Es gibt einen entsetzlichen griechischen Mythos. Der Gott Apoll und der phrygische Satyr Marsyas (dem Gott Pan sehr ähnlich, aber eben kein Gott) treten zum Wettstreit an – der eine mit der Kythara, der andere mit der Doppelflöte. Die Musen sind die Schiedsrichter. Sie finden zunächst beide gleich gut, doch als Apoll zum Saiteninstrument den Gesang fügt, ist es aus mit Marsyas. Apoll hängt ihn in einen Baum und lässt ihn bei lebendigem Leib enthäuten.

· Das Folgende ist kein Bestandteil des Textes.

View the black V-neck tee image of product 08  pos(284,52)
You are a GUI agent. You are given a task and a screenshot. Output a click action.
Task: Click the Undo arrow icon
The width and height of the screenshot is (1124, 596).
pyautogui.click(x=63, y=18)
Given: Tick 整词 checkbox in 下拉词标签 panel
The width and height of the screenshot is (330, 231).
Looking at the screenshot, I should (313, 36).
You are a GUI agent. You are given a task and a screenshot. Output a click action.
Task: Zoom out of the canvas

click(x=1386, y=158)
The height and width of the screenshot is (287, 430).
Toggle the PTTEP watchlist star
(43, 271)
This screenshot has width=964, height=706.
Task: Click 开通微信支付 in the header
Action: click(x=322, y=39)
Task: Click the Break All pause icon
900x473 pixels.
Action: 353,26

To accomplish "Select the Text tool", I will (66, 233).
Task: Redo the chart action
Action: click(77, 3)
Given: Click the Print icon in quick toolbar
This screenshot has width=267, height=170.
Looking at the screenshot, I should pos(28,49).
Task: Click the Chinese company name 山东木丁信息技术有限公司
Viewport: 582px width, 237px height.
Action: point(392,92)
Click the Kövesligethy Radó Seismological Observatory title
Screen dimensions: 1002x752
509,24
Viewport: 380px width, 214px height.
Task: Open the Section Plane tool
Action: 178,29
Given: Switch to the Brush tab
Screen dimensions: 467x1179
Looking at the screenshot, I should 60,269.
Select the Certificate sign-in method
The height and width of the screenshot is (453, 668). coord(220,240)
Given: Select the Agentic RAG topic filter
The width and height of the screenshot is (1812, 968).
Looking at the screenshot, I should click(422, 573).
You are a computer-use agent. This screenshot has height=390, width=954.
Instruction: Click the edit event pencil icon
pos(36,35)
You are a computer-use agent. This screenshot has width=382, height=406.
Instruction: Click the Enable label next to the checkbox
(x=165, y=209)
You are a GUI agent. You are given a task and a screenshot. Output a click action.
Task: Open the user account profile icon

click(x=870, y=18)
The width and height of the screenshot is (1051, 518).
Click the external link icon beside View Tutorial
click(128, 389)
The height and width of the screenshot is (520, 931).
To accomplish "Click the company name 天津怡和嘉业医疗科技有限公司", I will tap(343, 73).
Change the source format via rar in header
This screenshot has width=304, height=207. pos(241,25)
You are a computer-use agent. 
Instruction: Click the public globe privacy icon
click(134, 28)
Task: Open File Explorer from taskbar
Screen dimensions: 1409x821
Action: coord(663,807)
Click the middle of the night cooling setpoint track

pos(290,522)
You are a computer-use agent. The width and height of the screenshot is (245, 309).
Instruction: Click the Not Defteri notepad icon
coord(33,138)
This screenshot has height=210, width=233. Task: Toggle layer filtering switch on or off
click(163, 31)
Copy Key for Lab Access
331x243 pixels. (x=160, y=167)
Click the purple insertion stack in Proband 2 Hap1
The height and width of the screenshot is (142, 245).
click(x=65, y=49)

Marsyas hat die Kunst, aber auch die Philosophie vielfach beschäftigt. Bei den Alten wird der Wettstreit dargestellt

bei den neueren, angefangen in der frühen Renaissance, steht das Martyrium des Marsyas im Mittelpunkt, wobei an grässlichen Einzelheiten nicht gespart wird (hier: Tizian)

Warum diese schreckliche Strafe?  Was ist das Vergehen des Marsyas? Worum geht es in dem Mythos eigentlich? Um Hybris, meinen manche. Wie konnte es ein Satyr wagen, den Gott Apoll herauszufordern! Doch war nicht Apoll selbst der Herausforderer, und daher Marsyas  von Anfang an zum Tod verurteilt, egal wie gut er spielte? Soll hier gezeigt werden, dass die Götter eben immer recht haben? Eine Kaprize der Götter halt?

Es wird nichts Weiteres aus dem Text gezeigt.